I'm working with raspbian. My SD Card is a 16GB Kingston Class 10 (industrial). Logging the disk io with sudo iotop -o -d 1 -a say, that only some 100 KBytes are written to disk.

To find out the source of the problem I'm doing following:

  • Watching the output of sudo iotop -o -d 1 -a in one Terminal
  • Run some application that writes about every minute some 100Kbytes
  • Calling time sync in an other terminal after the write is done. This one takes sometimes several seconds (up to 5sec). (if nothing is written to disk it takes only some milliseconds)

Whats wrong that sync takes as long?

5
  • How are you calling sync? What command line options?
    – Craig
    Commented Jun 20, 2018 at 14:52
  • How often are you calling sync?
    – Craig
    Commented Jun 20, 2018 at 15:38
  • 1
    sync has no args. Calling sync after writing some kb to the filesystem.
    – powerpete
    Commented Jun 21, 2018 at 6:39
  • What is the frequency of the calls? How many times per second/minute/hour?
    – Craig
    Commented Jun 21, 2018 at 14:06
  • Added some additional info
    – powerpete
    Commented Jun 22, 2018 at 7:03

2 Answers 2

1

First, sync synchronizes all mounted file systems, not just the one you are writing to. Using Linux-specific syncfs call instead of sync could help here: if syncfs is always fast, the problem is likely with a different filesystem not the SD card.

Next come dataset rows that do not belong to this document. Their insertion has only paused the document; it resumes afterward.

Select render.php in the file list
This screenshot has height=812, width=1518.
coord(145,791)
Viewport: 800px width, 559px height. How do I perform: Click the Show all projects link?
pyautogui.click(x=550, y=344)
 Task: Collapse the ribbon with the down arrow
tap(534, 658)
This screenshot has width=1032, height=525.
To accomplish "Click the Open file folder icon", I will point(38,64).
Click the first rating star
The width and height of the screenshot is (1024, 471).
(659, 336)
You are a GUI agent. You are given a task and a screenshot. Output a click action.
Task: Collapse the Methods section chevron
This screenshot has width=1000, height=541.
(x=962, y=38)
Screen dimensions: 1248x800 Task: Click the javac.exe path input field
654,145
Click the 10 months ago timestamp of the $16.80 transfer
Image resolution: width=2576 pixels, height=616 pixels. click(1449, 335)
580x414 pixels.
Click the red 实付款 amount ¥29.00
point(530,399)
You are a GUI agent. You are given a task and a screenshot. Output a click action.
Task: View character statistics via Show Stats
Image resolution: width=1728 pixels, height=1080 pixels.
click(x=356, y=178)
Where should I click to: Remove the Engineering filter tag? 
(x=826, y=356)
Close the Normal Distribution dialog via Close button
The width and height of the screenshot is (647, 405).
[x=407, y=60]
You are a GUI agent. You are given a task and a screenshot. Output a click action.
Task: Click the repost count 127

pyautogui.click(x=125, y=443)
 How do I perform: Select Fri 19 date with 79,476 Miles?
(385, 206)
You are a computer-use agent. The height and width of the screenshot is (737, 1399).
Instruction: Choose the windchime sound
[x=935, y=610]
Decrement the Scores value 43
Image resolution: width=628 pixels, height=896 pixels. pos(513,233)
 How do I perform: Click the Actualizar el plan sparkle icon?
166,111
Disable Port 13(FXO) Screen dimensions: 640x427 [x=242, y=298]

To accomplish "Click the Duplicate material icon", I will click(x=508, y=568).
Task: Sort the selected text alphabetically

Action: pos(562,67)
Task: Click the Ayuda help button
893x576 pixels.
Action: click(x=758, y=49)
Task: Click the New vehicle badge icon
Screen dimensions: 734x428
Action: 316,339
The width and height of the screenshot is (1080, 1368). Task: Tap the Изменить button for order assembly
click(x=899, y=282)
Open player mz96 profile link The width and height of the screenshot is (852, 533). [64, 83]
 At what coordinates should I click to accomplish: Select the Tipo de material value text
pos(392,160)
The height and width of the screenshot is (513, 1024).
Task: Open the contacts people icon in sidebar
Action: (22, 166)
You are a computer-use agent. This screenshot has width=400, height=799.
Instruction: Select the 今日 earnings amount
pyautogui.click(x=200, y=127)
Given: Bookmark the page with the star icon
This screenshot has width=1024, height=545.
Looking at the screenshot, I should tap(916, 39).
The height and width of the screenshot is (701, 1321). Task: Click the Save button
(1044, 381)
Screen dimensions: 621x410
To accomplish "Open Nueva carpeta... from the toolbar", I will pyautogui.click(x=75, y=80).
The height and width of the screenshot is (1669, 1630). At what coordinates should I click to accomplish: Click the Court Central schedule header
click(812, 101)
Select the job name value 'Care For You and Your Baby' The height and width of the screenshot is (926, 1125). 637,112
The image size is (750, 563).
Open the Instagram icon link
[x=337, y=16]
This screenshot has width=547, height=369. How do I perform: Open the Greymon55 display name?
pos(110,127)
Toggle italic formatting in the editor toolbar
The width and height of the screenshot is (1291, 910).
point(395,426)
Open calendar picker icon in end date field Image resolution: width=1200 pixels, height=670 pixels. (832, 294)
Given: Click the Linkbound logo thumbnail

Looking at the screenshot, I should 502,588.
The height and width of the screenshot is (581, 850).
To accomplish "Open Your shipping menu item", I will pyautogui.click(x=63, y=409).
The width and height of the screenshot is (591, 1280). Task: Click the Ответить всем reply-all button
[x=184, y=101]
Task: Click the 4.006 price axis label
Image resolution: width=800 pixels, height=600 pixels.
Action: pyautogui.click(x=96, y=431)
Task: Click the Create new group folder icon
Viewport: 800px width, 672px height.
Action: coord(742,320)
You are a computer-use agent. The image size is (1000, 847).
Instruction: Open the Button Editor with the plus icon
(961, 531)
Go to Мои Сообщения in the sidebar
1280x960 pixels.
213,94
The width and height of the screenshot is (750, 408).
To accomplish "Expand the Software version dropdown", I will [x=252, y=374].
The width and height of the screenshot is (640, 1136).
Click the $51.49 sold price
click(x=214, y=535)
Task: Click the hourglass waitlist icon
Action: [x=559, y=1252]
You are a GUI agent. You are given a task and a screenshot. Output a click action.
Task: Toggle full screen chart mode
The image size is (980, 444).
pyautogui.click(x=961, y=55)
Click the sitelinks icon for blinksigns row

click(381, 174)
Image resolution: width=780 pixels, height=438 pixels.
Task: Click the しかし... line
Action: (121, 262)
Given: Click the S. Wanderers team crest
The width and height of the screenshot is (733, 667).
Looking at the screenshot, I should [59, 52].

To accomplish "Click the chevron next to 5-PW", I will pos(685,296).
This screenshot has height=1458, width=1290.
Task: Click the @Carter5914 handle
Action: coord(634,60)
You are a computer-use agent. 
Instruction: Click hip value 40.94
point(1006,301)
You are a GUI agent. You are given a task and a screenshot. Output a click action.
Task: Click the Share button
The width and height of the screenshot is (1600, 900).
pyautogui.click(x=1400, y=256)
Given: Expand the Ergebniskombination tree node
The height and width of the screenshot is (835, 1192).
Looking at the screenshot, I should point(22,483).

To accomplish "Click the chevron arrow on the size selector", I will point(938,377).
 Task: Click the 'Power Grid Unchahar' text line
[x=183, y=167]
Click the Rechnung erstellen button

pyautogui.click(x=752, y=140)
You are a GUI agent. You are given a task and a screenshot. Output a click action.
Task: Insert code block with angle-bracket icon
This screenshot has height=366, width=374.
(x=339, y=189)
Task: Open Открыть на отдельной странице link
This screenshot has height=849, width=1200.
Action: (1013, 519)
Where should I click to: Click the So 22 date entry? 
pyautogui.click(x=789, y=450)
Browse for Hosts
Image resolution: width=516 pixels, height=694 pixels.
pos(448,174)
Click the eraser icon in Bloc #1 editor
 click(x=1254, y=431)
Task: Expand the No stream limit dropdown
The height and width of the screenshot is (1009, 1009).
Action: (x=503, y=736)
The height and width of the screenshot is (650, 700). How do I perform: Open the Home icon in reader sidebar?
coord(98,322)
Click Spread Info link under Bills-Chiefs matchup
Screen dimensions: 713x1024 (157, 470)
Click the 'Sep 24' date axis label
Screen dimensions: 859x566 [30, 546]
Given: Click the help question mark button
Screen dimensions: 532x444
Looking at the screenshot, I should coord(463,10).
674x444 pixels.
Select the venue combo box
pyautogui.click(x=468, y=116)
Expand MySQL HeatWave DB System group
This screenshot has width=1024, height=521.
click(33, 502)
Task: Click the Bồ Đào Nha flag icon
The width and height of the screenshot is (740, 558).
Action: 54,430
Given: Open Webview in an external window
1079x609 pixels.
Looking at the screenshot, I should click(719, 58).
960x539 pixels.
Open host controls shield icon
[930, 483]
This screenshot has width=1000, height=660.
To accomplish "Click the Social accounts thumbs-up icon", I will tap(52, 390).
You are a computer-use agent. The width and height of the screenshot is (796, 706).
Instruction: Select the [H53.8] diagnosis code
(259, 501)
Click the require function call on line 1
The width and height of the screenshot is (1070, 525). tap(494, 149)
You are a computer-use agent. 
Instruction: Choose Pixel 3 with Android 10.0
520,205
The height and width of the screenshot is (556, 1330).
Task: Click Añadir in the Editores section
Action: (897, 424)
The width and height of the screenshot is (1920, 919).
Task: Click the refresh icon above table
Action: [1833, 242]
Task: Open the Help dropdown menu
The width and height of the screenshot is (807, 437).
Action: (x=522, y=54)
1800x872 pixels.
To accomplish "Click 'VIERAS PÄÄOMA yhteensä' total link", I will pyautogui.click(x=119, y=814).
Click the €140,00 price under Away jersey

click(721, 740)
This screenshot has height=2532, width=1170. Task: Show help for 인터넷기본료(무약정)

The second possible offender could be the journal. Disabling the journal on your SD card will likely make sync much more deterministic.

In any case, check for background tasks which could be modifying files, like unattended upgrades. You cannot synchronize just the 100KB your program has written, you always synchronize the entire filesystem. You should have seen this in iotop though.

-1

Until sync or flush is called, the writes to the filesystem might be cached in RAM. Or perhaps metadata to the filesystem isn't written yet.

Once sync is called, all this data must be really written to the filesystem.

This is why it's a bad idea to turn any linux system off until you've shutdown, which does the equivalent of a sync. Some cached data might not have been written yet, or you could be turning it off in the middle of a write.

1
  • 6
    nice explanation what sync is doing. The Question why it takes so long remains open.